Christ Himself is near to those girls, heartbroken and crushed in spirit (Psalm 34:18, NIV). He doesn’t need us humans for His will to be done on Earth, just as He doesn’t need us for plants to grow, as seen with wild flora and fauna. Instead, He uses us to plant and water because doing these things changes us just as much as it changes those we affect. This truth is found in 1 Corinthians 3:

“So neither the one who plants nor the one who waters is anything, but only God, who makes things grow.” (1 Corinthians 3:7, NIV)

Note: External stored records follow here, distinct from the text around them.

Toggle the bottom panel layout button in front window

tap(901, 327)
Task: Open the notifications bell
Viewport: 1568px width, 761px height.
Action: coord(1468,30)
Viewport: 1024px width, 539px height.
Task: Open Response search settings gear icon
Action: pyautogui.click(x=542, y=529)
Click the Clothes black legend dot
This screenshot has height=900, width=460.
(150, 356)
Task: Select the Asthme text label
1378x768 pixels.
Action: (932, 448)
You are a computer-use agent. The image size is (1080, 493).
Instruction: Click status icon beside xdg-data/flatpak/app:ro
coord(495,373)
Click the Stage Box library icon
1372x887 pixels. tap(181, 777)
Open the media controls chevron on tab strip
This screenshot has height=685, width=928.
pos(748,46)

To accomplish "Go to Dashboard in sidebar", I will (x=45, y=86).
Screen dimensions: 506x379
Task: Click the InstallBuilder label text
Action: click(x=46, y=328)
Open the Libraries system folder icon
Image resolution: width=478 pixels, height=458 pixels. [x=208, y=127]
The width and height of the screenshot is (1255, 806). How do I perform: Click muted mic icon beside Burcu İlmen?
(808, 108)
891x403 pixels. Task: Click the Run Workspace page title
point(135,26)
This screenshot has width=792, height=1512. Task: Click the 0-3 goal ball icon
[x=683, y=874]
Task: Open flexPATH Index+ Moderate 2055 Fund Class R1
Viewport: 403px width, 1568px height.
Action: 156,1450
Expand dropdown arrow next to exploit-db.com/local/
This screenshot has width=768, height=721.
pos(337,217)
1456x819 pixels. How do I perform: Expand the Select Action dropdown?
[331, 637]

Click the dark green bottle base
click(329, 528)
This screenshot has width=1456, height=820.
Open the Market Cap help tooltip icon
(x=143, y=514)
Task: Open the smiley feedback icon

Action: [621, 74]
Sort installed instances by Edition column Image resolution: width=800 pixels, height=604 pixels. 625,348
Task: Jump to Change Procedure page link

The God who makes all things grow wants to grow us, through our obedience to Him. Because of all these things, it is incredibly important to obey Christ, though He gives us grace even when we don’t obey Him. His grace is for us to be sanctified, not for us to have free license to do whatever we’d like (Romans 6:1-2, NIV).

Jesus, you don’t want long blog posts. You want a heart, sanctified by Your grace. All you ever wanted was my heart. Take it; fill it with compassion for Your people, as only You can.

Please pray that I’d continue to write these posts with conviction and zeal for the people of Nigeria. They aren’t just a cause; they are real people, loved by a mighty God. Pray I’d do them justice in all my writing for them. Pray it’d be done with compassion and love for the kidnapped girls and their families, no matter how much time has passed since they were abducted. 

These girls matter. Pray I’d keep writing with this in mind. Because, truly, Christ forgets none of His broken, hurting people. I pray we wouldn’t, either.